• _Directive_
Reproduce, word for word, the part of the material that begins with the line containing "At what (x,y)" and ends with the line containing "Image resolution: width=1440", both lines included.

• _Data under study_
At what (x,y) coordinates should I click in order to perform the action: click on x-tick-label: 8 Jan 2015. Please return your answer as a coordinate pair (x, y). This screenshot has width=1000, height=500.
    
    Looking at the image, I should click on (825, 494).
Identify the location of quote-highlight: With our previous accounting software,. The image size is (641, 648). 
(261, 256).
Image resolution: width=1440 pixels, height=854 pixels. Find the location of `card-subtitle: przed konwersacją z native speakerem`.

...

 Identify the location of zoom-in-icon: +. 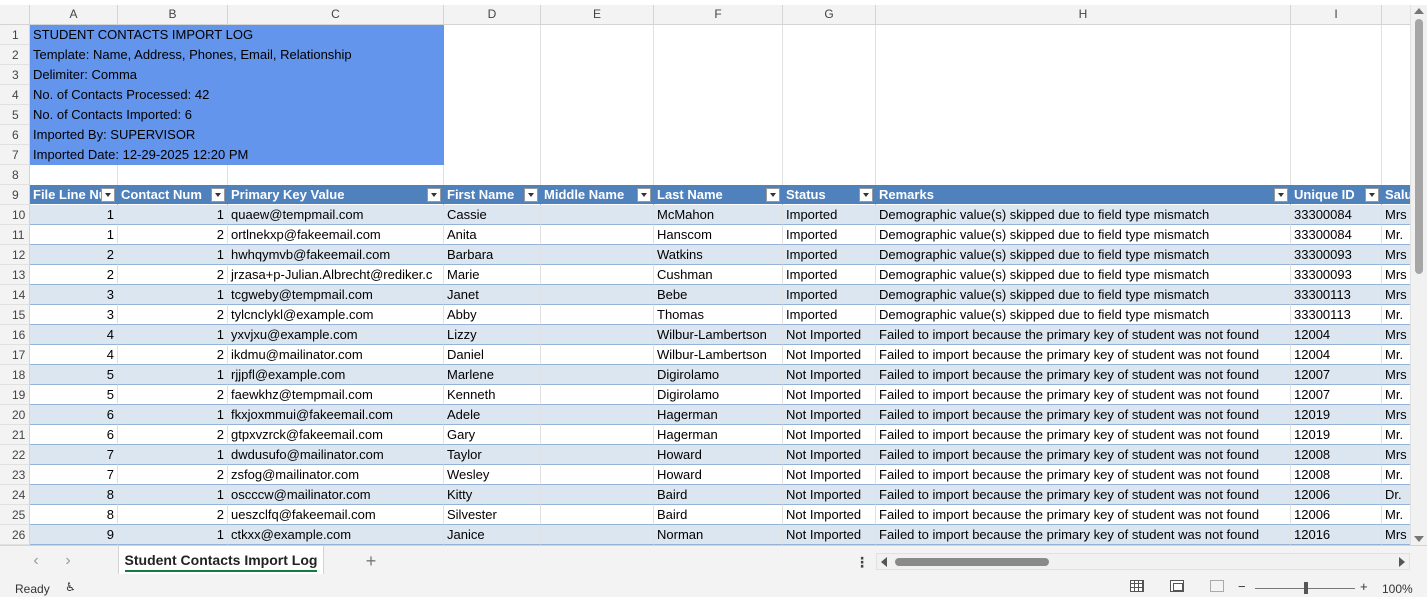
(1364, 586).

---

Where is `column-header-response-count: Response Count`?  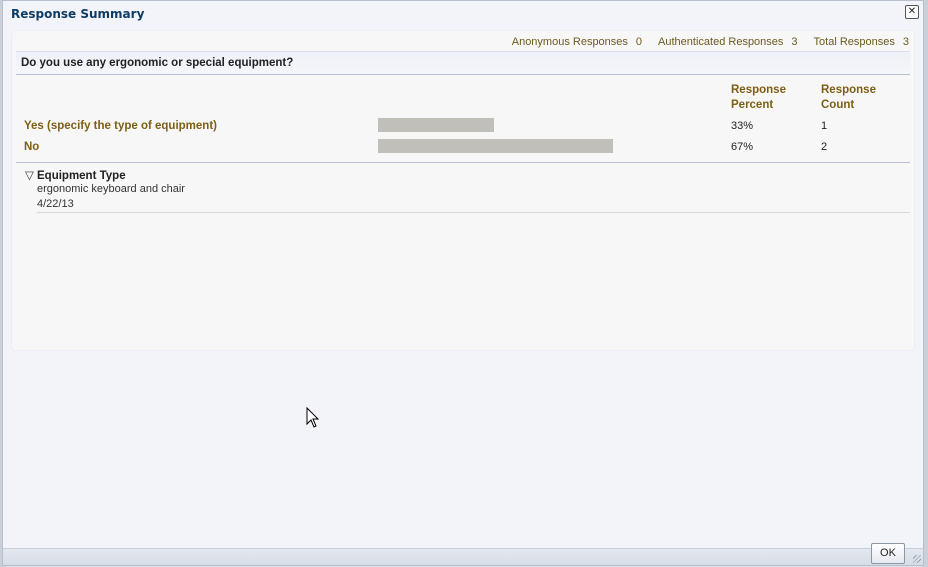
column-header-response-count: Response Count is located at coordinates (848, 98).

• _Solution below_
At what (x,y) coordinates should I click in order to perform the action: click on x-tick-label: 8 Jan 2015. Please return your answer as a coordinate pair (x, y). This screenshot has width=1000, height=500.
    
    Looking at the image, I should click on (825, 494).
Identify the location of quote-highlight: With our previous accounting software,. The image size is (641, 648). 
(261, 256).
Image resolution: width=1440 pixels, height=854 pixels. Find the location of `card-subtitle: przed konwersacją z native speakerem`.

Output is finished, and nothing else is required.